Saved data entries
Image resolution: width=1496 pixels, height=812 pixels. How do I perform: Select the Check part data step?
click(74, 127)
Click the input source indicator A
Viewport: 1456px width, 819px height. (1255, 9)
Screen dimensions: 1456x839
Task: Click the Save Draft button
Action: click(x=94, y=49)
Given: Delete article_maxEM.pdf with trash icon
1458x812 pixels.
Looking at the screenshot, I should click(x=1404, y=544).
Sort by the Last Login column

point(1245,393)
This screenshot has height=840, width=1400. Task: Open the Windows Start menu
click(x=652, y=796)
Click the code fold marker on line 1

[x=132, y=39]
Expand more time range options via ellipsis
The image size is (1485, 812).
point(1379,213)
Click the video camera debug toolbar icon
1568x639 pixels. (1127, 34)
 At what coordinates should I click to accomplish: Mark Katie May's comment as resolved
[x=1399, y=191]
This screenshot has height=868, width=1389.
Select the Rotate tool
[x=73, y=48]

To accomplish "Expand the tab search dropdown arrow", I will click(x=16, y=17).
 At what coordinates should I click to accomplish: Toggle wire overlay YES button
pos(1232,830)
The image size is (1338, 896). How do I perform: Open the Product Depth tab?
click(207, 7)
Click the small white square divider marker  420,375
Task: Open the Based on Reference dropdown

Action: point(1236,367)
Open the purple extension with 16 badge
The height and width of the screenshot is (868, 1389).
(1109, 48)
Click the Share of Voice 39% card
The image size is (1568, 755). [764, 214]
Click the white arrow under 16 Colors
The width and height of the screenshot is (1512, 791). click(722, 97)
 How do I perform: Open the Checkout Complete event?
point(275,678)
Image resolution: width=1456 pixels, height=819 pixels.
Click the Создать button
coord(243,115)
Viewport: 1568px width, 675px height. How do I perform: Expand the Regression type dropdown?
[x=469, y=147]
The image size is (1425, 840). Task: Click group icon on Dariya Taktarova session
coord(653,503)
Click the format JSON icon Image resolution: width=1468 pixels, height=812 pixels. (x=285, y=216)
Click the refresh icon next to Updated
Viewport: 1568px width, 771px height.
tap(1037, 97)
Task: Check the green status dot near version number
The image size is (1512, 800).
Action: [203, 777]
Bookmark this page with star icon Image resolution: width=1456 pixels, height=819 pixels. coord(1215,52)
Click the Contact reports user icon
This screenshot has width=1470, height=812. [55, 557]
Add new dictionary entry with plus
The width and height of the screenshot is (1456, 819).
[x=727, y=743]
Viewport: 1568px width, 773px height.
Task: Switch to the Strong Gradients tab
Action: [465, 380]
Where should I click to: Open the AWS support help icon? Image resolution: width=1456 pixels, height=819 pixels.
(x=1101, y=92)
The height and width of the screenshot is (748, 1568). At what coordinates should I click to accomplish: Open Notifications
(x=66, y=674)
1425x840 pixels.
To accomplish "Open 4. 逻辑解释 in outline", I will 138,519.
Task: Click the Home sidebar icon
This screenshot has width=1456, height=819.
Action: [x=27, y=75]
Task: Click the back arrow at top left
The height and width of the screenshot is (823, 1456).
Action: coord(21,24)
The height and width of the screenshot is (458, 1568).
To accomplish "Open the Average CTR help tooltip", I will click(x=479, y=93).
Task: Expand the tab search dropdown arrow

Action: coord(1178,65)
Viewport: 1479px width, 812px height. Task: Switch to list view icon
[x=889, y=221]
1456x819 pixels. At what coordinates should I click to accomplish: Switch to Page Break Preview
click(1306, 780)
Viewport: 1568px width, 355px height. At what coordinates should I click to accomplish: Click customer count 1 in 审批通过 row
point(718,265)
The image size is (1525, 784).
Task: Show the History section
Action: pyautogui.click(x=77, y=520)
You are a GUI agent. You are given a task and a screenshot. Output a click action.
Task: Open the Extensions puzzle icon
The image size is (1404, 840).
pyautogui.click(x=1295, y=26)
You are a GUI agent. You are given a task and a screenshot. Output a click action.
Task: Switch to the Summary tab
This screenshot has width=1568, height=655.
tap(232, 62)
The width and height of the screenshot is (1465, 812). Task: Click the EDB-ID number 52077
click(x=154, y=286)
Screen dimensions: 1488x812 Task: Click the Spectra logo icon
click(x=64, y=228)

Assignment — Nothing is to be left out; every record above must be repeated exactly.

Solution to the exercise —
Image resolution: width=1496 pixels, height=812 pixels. How do I perform: Select the Check part data step?
click(74, 127)
Click the input source indicator A
Viewport: 1456px width, 819px height. (1255, 9)
Screen dimensions: 1456x839
Task: Click the Save Draft button
Action: click(x=94, y=49)
Given: Delete article_maxEM.pdf with trash icon
1458x812 pixels.
Looking at the screenshot, I should click(x=1404, y=544).
Sort by the Last Login column

point(1245,393)
This screenshot has height=840, width=1400. Task: Open the Windows Start menu
click(x=652, y=796)
Click the code fold marker on line 1

[x=132, y=39]
Expand more time range options via ellipsis
The image size is (1485, 812).
point(1379,213)
Click the video camera debug toolbar icon
1568x639 pixels. (1127, 34)
 At what coordinates should I click to accomplish: Mark Katie May's comment as resolved
[x=1399, y=191]
This screenshot has height=868, width=1389.
Select the Rotate tool
[x=73, y=48]

To accomplish "Expand the tab search dropdown arrow", I will click(x=16, y=17).
 At what coordinates should I click to accomplish: Toggle wire overlay YES button
pos(1232,830)
The image size is (1338, 896). How do I perform: Open the Product Depth tab?
click(207, 7)
Click the small white square divider marker  420,375
Task: Open the Based on Reference dropdown

Action: point(1236,367)
Open the purple extension with 16 badge
The height and width of the screenshot is (868, 1389).
(1109, 48)
Click the Share of Voice 39% card
The image size is (1568, 755). [764, 214]
Click the white arrow under 16 Colors
The width and height of the screenshot is (1512, 791). click(722, 97)
 How do I perform: Open the Checkout Complete event?
point(275,678)
Image resolution: width=1456 pixels, height=819 pixels.
Click the Создать button
coord(243,115)
Viewport: 1568px width, 675px height. How do I perform: Expand the Regression type dropdown?
[x=469, y=147]
The image size is (1425, 840). Task: Click group icon on Dariya Taktarova session
coord(653,503)
Click the format JSON icon Image resolution: width=1468 pixels, height=812 pixels. (x=285, y=216)
Click the refresh icon next to Updated
Viewport: 1568px width, 771px height.
tap(1037, 97)
Task: Check the green status dot near version number
The image size is (1512, 800).
Action: [203, 777]
Bookmark this page with star icon Image resolution: width=1456 pixels, height=819 pixels. coord(1215,52)
Click the Contact reports user icon
This screenshot has width=1470, height=812. [55, 557]
Add new dictionary entry with plus
The width and height of the screenshot is (1456, 819).
[x=727, y=743]
Viewport: 1568px width, 773px height.
Task: Switch to the Strong Gradients tab
Action: [465, 380]
Where should I click to: Open the AWS support help icon? Image resolution: width=1456 pixels, height=819 pixels.
(x=1101, y=92)
The height and width of the screenshot is (748, 1568). At what coordinates should I click to accomplish: Open Notifications
(x=66, y=674)
1425x840 pixels.
To accomplish "Open 4. 逻辑解释 in outline", I will 138,519.
Task: Click the Home sidebar icon
This screenshot has width=1456, height=819.
Action: [x=27, y=75]
Task: Click the back arrow at top left
The height and width of the screenshot is (823, 1456).
Action: coord(21,24)
The height and width of the screenshot is (458, 1568).
To accomplish "Open the Average CTR help tooltip", I will click(x=479, y=93).
Task: Expand the tab search dropdown arrow

Action: coord(1178,65)
Viewport: 1479px width, 812px height. Task: Switch to list view icon
[x=889, y=221]
1456x819 pixels. At what coordinates should I click to accomplish: Switch to Page Break Preview
click(1306, 780)
Viewport: 1568px width, 355px height. At what coordinates should I click to accomplish: Click customer count 1 in 审批通过 row
point(718,265)
The image size is (1525, 784).
Task: Show the History section
Action: pyautogui.click(x=77, y=520)
You are a GUI agent. You are given a task and a screenshot. Output a click action.
Task: Open the Extensions puzzle icon
The image size is (1404, 840).
pyautogui.click(x=1295, y=26)
You are a GUI agent. You are given a task and a screenshot. Output a click action.
Task: Switch to the Summary tab
This screenshot has width=1568, height=655.
tap(232, 62)
The width and height of the screenshot is (1465, 812). Task: Click the EDB-ID number 52077
click(x=154, y=286)
Screen dimensions: 1488x812 Task: Click the Spectra logo icon
click(x=64, y=228)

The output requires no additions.